Children spilled through the doorway of the spare, cinderblock house whose empty windows looked out onto a small pen with a goat. Framed photographs of the three dead men were set high on the wall, not far from portraits of Shiite saints.
"Who is who?" asked Saiedi, trying to calm the children down as they buzzed around her.
"Zaineb, where is Zaineb?" she asked, holding up a small pink dress wrapped in plastic.
Not all groups are a force for good. Tuma, the government official, estimated that nearly 10 percent of the registered groups were involved in guerrilla activities and other crime. One was funneling aid to fighters in the volatile town of Falluja, she said, and the government shut it down. Another was running a ring that sold children into slavery abroad.

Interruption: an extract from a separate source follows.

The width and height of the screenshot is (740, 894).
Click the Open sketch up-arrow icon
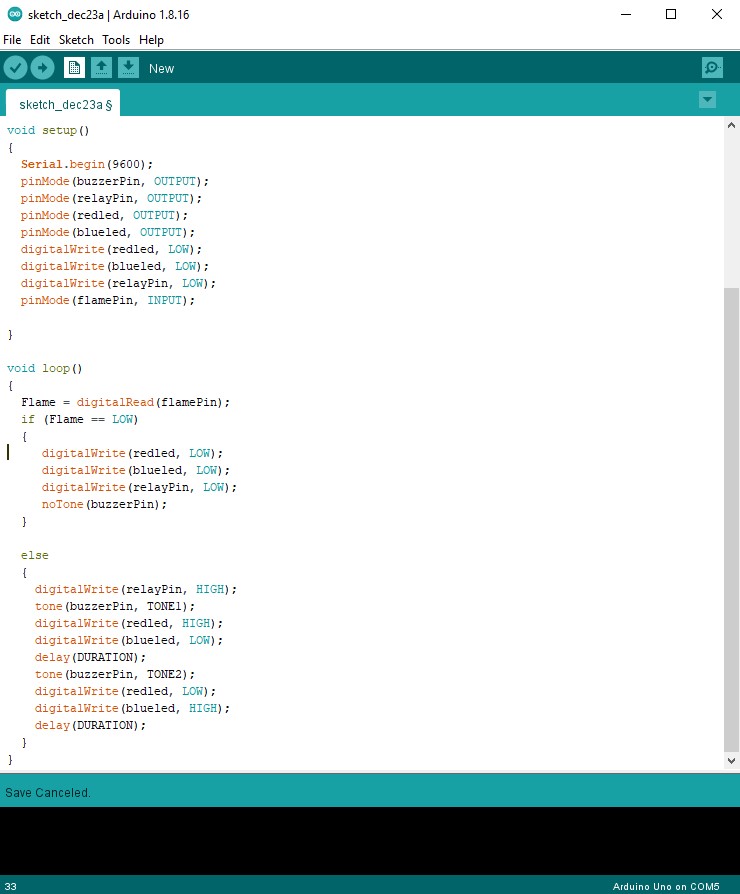pos(101,68)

Iraq's religion-based political parties also have a hand in supporting the charity groups. Khafaji, who founded Al Rahma Organization, her shelter for homeless women and children, in 2005, gets some of the financing from an office of Moktada al-Sadr, the anti-American Shiite cleric.
The need here is growing. The number of acutely malnourished children has more than doubled, to 9 percent in 2005 from 4 percent in 2002, according to a report compiled by Iraq's Planning Ministry and released this month.
Homelessness has spread since 2003, and accelerated with the rise of sectarian violence, with Iraqis even squatting in an old movie theater in central Baghdad, Khafaji said.
The Ministry of Migration estimates that 1.1 million Iraqis have been displaced since 2003.
Khafaji, a 49-year-old former shopping center manager, said she felt a personal connection to those who are homeless. In 1969, Saddam's regime executed her father and her family was forced from its property. She and her siblings were separated for their safety and their belongings were sold off.
"This made me feel homeless," she said, sitting in a large room in a worn building in central Baghdad that is home to about 20 women and children.
Khafaji even looks for jobs and husbands for the women. A shy 30-year-old who fled an unhappy home in Kut recently found work through the shelter, bringing tea to guests in a government ministry. Several others have married men in Sadr City.
A visit to the shelter offers a tour of some of the miseries of poverty here.
A man came to the gate a month ago, and tried to leave two children, a 1-year- old and an infant less than a month old. The shelter could not take them.
"So many victims," she said, raising her hands and opening her palms in a gesture of fatigue.
Ali Adeeb and Hosham Hussein contributed reporting for this article from Baghdad.